* [What is being asked]
Copy the rows word for word, starting at the line that contains "390x705 pixels. Task: Expand" and ending with the last row. Leave the pictures out.

Exercise materials start

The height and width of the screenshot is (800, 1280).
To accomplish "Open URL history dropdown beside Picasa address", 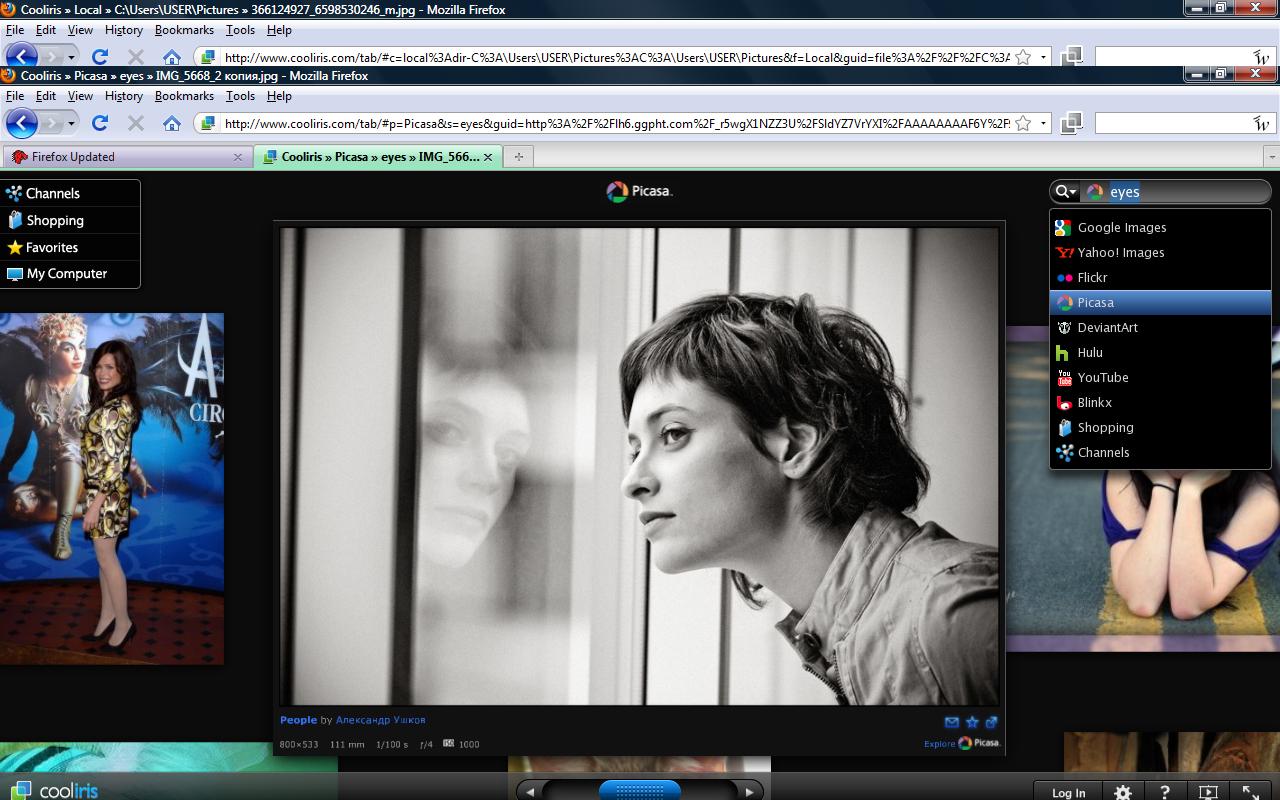I will pos(1043,124).
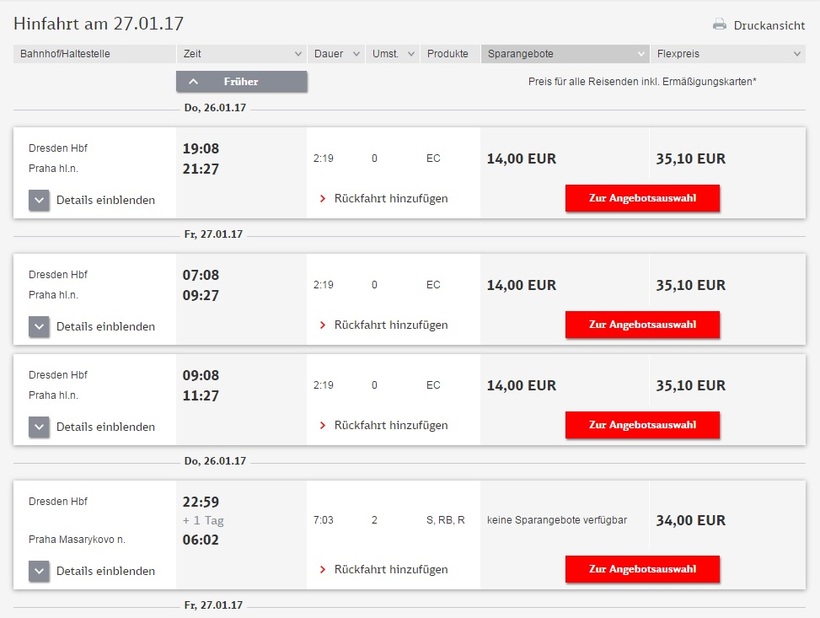This screenshot has height=618, width=820.
Task: Sort connections by Dauer column
Action: (x=335, y=54)

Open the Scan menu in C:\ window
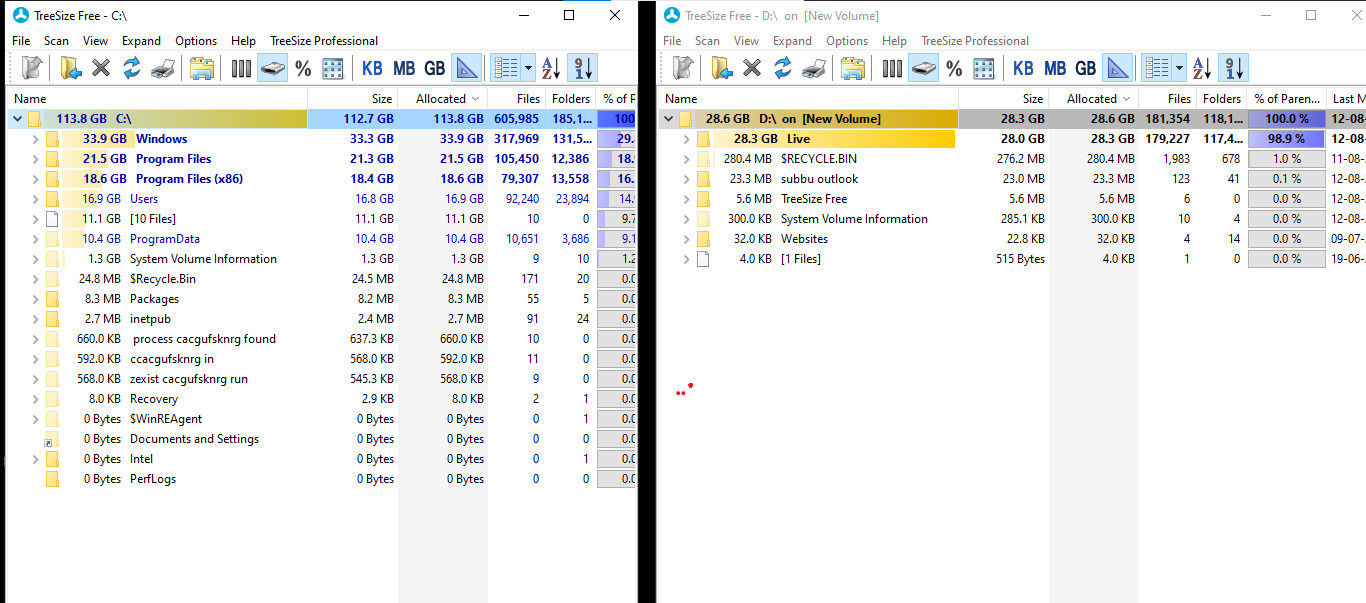(x=56, y=41)
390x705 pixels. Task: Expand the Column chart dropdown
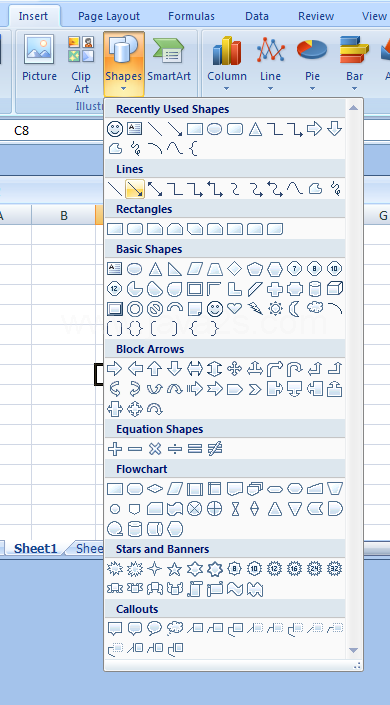click(x=227, y=63)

Exercise materials end

* [Response to this exercise]
390x705 pixels. Task: Expand the Column chart dropdown
click(x=227, y=63)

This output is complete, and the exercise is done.